细胞色素P450介导的补骨脂酚代谢减毒

目的:分析补骨脂酚代谢的细胞色素P450(cytochrome P450,CYP)表型,并在体外研究人肝微粒体(hu-man liver microsomes,HLM)对补骨脂酚代谢减毒的机制。方法:用HLM与化学抑制剂合用法以及人源重组CYP酶法分析代谢补骨脂酚的CYP酶亚型。用HPLC-MS法分析CYP亚型酶特异底物的代谢产物生成量,研究CYP酶广谱抑制剂1-氨基苯并三唑(1-aminobenzotriazole,ABT)对HLM中CYP亚型酶活性的抑制作用。用HPLC法分析补骨脂酚在HLM孵育液中的浓度,研究ABT对其代谢的影响。应用MTT法检测人肾近曲小管上皮细胞(human kid-ney-2,HK-2)的存活率来评价补骨脂酚对HK-2的毒性作用以及HLM中CYP酶和ABT对其毒性的影响。结果:HLM中的CYP1A2、CYP2C9、CYP2C19和CYP3A4参与了补骨脂酚的代谢,其中以CYP2C19的代谢转化率最高;2.5 mmol/L ABT能明显抑制0.5 g/L HLM中上述4种CYP同工酶活性,抑制率达到90%以上;2.5 mmol/L ABT对补骨脂酚在HLM的代谢抑制率为83.24%±2.13%。在HK-2细胞存活率实验中,ABT能显著降低HLM对30～90μmol/L补骨脂酚的代谢减毒作用(P0.05)。结论:HLM减低补骨脂酚HK-2细胞毒性的作用与HLM中CYP酶将补骨脂酚代谢转化为无毒或毒性较小的代谢产物有关,应用CYP酶广谱抑制剂能逆转HLM对补骨脂酚的代谢解毒作用。

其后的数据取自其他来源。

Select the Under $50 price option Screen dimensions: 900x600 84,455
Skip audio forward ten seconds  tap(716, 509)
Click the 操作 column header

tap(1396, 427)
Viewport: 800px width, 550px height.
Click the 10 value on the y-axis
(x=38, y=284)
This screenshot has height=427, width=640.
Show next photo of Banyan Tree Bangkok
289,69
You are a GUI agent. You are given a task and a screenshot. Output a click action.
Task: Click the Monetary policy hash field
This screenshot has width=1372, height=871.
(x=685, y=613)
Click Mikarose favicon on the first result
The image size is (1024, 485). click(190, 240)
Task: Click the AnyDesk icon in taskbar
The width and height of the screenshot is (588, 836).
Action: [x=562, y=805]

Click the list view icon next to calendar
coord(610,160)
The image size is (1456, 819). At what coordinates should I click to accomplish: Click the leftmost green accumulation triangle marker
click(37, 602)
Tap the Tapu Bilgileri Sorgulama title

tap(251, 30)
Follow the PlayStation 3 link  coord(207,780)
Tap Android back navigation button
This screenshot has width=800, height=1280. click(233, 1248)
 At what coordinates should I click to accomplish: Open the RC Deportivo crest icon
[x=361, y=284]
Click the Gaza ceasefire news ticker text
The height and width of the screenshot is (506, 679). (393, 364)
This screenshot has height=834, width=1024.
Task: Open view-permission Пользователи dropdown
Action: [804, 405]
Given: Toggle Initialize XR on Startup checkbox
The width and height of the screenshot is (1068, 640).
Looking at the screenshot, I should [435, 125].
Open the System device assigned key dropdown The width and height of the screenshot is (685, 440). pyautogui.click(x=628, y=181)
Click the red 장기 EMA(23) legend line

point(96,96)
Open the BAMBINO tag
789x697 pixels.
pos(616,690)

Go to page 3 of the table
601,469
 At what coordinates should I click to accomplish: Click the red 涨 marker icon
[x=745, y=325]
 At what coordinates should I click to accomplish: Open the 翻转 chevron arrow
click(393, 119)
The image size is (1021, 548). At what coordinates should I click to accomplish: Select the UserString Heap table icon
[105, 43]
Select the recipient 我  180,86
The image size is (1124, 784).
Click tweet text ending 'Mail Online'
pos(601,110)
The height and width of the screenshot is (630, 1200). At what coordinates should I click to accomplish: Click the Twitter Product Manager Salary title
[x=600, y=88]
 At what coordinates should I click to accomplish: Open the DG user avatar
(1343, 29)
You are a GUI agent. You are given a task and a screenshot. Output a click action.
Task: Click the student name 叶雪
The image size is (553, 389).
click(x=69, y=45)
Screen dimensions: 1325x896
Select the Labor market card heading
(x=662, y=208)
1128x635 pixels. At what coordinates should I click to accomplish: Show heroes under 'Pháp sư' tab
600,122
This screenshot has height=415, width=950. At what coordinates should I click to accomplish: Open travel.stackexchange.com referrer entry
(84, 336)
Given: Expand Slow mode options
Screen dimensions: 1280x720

Metabolic detoxification of bakuchiol is mediated by cytochrome P450 enzymes in human liver microsomes

Objective:To analyze cytochrome P450(CYP) phenotyping for bakuchiol metabolism and study the mechanism of detoxification of bakuchiol by human liver microsomes(HLM) in vitro.Methods: The CYP phenotyping for bakuchiol metabolism was determined using HLM combined with CYP specific inhibitors and recombinant human CYP isoforms.The relative activities of CYP isoforms were determined by analyzing the formation of the substrate metabolites using HPLC-MS/MS,in presence or absence of 1-aminobenzotriazole(ABT) which was CYP enzymes’ broad spectrum inhibitor.The residual concentrations of bakuchiol in microsomal incubates were determined using HPLC to investigate ABT’s effect on the metabolism of bakuchiol.The effects of CYP enzymes on the nephrotoxicity of bakuchiol were investigated using human kidney-2(HK-2) by MTT assay,in presence or absence of ABT.Results: CYP1A2,CYP2C9,CYP2C19 and CYP3A4 in HLM were involved in bakuchiol metabolism,among which CYP2C19 showed the highest metabolic rate.Co-incubation with ABT(2.5 mmol/L) could inhibit more than 90% of the enzyme activities for CYP1A2,CYP2C9,CYP2C19 and CYP3A4.ABT(2.5 mmol/L) could inhibit the HLM metabolism of bakuchiol with inhibition ratio 83.24% ±2.13%.When preincubated with ABT,the metabolic detoxification of bakuchiol by HLM was significantly reduced(P<0.05).Conclusion: The mechanism of metabolic detoxification of bakuchiol by HLM is associated with bakuchiol metabolism by CYP enzymes to form non toxic or lower toxic metabolites.The broad spectrum inhibitor of CYP could inverse the detoxification of HLM.